Data UNCTAD yang dirilis pada akhir pekan lalu mencatat realisasi investasi asing langsung di Asean turun sebesar 16% menjadi US$192 miliar atau terendah setidaknya dalam 3 tahun terakhir.
Ketua Umum Asosiasi Pengusaha Indonesia (Apindo) Shinta Widjaja Kamdani menyebut, ada sejumlah faktor yang menyebabkan fenomena kontraksi FDI di kawasan. Pertama, menurutnya, 2023 merupakan tahun yang sulit terutama bagi negara-negara maju penyumbang FDI global.

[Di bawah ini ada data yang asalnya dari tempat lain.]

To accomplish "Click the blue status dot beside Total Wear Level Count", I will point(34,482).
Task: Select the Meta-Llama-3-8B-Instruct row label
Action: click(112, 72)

Adanya ketegangan geopolitik yang tinggi, perlambatan pertumbuhan ekonomi global, pengetatan moneter, suku bunga tinggi, hingga kontraksi pertumbuhan ekonomi di negara maju menjadi hambatan bagi pertumbuhan FDI.
"Karenanya FDI global di 2023 hanya tumbuh 3% dibandingkan 2022. Ini bisa dikatakan tingkat pertumbuhan yang stagnan," ujar Shinta saat dihubungi, Senin (22/1/2024).
Kedua, di tengah ketidakpastian ekonomi sepanjang 2023, lanjut Shinta, investasi global justru lebih tertarik ke negara-negara dengan rating tingkat kepercayaan investasi yang tinggi. Sementara itu, arus FDI ke negara berkembang menjadi lebih sulit karena persepsi risiko investasinya jauh lebih tinggi.
Baca Juga
"Arus FDI cenderung hanya mengalir ke negara-negara dengan rating investasi yang tinggi karena tingkat persepsi risiko investasinya paling rendah," bebernya.
Lebih lanjut, Shinta menyebut, meskipun kontraksi realisasi FDI sebesar 16% pada 2023 terjadi secara regional di kawasan Asean, kontraksi FDI Indonesia pada 2023 tidak sebesar itu. Sebaliknya, kata Shinta, pertumbuhan FDI di Indonesia menjadi yang paling stabil dan tangguh di kawasan.
Oleh karena itu, Shinta memandang bahwa reformasi kebijakan struktural terhadap iklim usaha dan investasi perlu dilanjutkan secara konsisten untuk meningkatkan kemudahan, efisiensi, dan daya saing investasi Indonesia. Pemerintah perlu menjaga stabilitas parameter makro ekonomi di samping sosial politik secara umum di tengah masa transisi kepemimpinan.
"Indonesia harus menciptakan iklim usaha yang memiliki tingkat predictability tinggi agar terdapat level trust, confidence dan tingkat persepsi risiko investasi yang lebih favourable di mata calon investor asing," tuturnya.